What to produce: Before the records: in the lines beginning with the one that contains "The height and" and ending with the one that contains "inside the 名前", change "screenshot" to "image" and leave all other text unchanged. Reproduce only those lines, omitting the pictures.

Task inputs:

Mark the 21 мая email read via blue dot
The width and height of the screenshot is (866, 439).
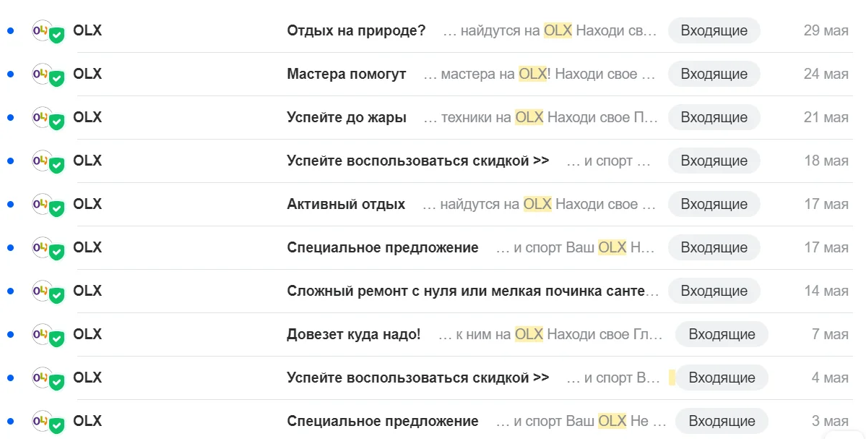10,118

---

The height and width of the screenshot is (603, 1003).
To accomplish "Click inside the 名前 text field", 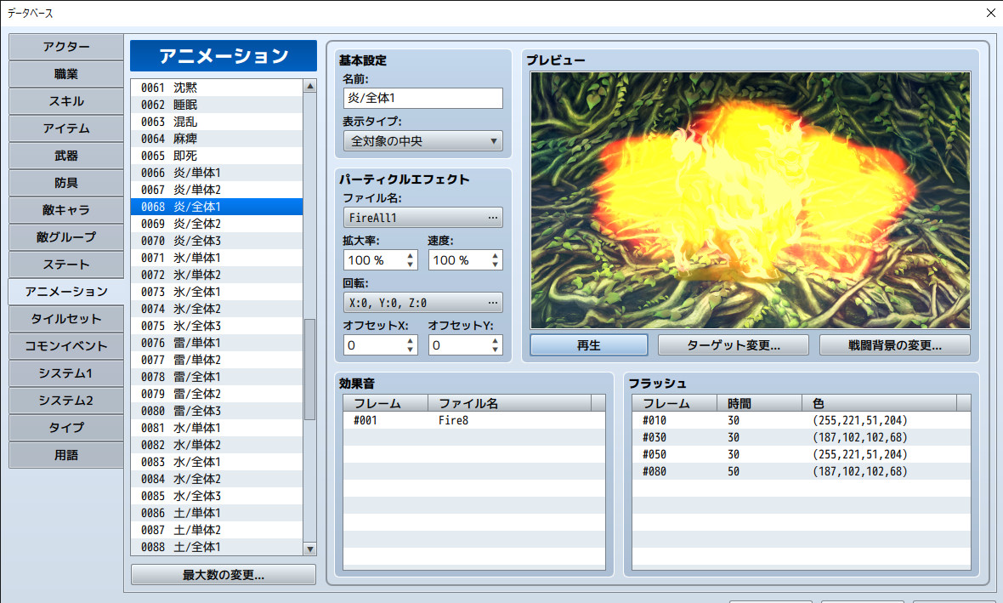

* * *

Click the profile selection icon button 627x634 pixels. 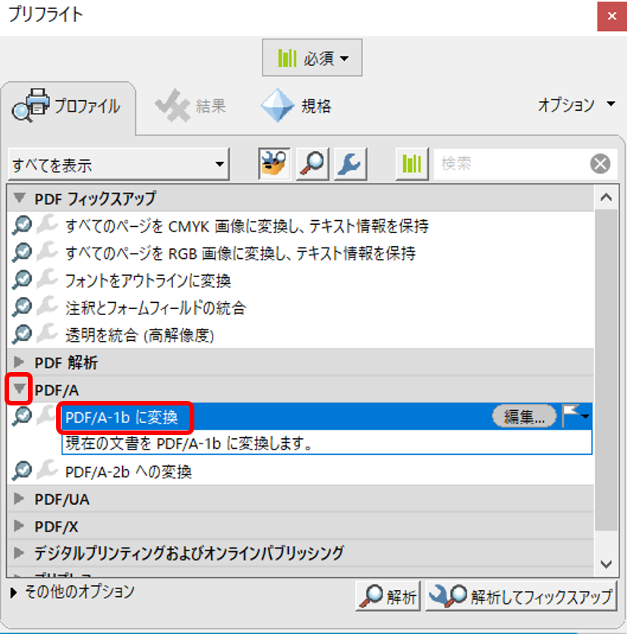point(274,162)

Result below:
The height and width of the image is (603, 1003).
To accomplish "Click inside the 名前 text field", 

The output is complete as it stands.